The Bloc Québécois is down two to 9% and the Greens are down one to 9% as well.

The Conservatives lead among males with 37% to the Liberals' 31%, but among females the race is tied 31-31. And while Conservatives lead among those aged 35 or older, the Liberals are ahead among those aged 34 or younger. They just need to vote.

Things are mostly unchanged in Ontario, where the Conservatives lead with 36% and the Liberals follow with 35%. Both of those results are no different than a month ago. But the NDP is up three points to 16%.

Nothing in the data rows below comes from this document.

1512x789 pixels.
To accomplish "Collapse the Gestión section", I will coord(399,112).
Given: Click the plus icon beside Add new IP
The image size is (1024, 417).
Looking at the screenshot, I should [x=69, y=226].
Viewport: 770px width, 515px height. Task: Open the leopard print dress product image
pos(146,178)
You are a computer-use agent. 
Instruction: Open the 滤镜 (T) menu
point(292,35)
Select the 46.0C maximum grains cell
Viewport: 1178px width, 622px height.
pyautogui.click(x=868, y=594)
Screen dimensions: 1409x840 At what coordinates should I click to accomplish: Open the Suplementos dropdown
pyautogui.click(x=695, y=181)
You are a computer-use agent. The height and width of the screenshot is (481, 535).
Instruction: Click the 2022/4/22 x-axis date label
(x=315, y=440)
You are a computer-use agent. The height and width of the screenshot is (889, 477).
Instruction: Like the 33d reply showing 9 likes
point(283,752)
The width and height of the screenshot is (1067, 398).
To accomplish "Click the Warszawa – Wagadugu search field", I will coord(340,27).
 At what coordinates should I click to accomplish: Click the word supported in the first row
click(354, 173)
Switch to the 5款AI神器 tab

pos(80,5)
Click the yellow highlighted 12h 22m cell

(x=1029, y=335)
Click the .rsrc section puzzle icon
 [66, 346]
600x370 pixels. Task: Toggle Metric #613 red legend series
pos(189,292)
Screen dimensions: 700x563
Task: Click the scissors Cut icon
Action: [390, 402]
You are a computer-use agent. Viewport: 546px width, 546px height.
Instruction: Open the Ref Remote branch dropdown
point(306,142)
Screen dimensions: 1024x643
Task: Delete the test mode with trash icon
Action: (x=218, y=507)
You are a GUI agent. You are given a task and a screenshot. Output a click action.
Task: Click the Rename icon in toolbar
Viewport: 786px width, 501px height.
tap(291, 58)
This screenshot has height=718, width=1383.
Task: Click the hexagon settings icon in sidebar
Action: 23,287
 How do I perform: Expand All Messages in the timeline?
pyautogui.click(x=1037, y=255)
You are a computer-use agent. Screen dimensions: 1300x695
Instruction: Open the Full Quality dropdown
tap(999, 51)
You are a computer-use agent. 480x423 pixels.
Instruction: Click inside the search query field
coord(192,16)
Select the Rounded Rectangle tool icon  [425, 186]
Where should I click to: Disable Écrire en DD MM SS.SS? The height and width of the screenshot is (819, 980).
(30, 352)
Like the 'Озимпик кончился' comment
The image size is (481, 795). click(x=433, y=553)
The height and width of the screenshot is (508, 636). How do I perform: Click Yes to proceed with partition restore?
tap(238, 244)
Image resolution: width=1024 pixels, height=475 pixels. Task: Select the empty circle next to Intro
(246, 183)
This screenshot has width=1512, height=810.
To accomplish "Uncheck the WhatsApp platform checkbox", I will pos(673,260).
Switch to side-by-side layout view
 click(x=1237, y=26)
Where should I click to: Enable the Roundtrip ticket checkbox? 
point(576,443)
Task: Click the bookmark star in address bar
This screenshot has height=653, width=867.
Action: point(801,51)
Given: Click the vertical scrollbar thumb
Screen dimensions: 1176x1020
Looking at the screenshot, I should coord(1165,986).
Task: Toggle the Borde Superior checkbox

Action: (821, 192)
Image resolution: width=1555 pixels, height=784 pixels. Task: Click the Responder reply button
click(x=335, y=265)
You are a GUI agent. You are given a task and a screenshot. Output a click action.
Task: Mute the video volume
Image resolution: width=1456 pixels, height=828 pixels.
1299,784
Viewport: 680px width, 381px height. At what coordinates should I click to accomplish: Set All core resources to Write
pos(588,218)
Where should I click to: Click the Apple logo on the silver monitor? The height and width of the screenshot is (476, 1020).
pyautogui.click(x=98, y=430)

The Bloc has slipped in Quebec, dropping seven points to 38%. That is still a big lead over the Liberals who are at 24% (down two). The Conservatives and NDP are both up one to 16% and 12%, respectively.

The Conservatives are stable at 38% in British Columbia, while the Liberals are up seven points to 33%. The NDP is down four to 20% and the Greens are down three to 8%. This contradicts some of the other polling we've seen, showing the race in BC to be between the Tories and the NDP.

The Liberals lead in Atlantic Canada with 42% (where the NDP has jumped six points) and the Conservatives lead in Alberta with 62% and the Prairies with 43%. There has been some movement in that latter region, as the Tories are down eight and the Liberals are up 17 to an unlikely 38%.

The Conservatives win 68 seats in the West and North, 47 in Ontario, 6 in Quebec, and 7 in Atlantic Canada for a total of 128. They need to be doing better out East and in Quebec if they want to get closer to 2008's result.

The Liberals win 22 seats in the West and North, 45 in Ontario, 15 in Quebec, and 22 in Atlantic Canada for a total of 104. The Liberals can't expect to take home 38% and seven seats in the Prairies, so they need to increase their support in Ontario.

The Bloc wins 52 seats in Quebec.

The NDP wins 5 seats in the West, 14 in Ontario, 2 in Quebec, and 3 in Atlantic Canada for a total of 24. Their results in British Columbia and the Prairies are disastrous.

This poll adds fuel to the fire in terms of the narrative of Liberal gains at the expense of the Tories. The census issue won't go away, and as Jeffrey Simpson writes today it isn't so much about the census itself but rather how the Conservatives have handled it and their reasoning behind it that is the problem. Michael Ignatieff has been getting relatively good coverage and it is likely the media is paying far more attention to him in the regional newspapers where he visits.

But the Conservatives still lead, and it will be easier for the Conservatives to hold on to enough votes to keep them in power than it will be for Ignatieff to bring people who haven't voted Liberal since 2004 back into the fold. Numbers like these will give the Opposition a little more bargaining power in the next session of Parliament, but the Prime Minister still has control. It doesn't help that few polls benefit all opposition parties equally, meaning that one or more of them could falter if push comes to shove.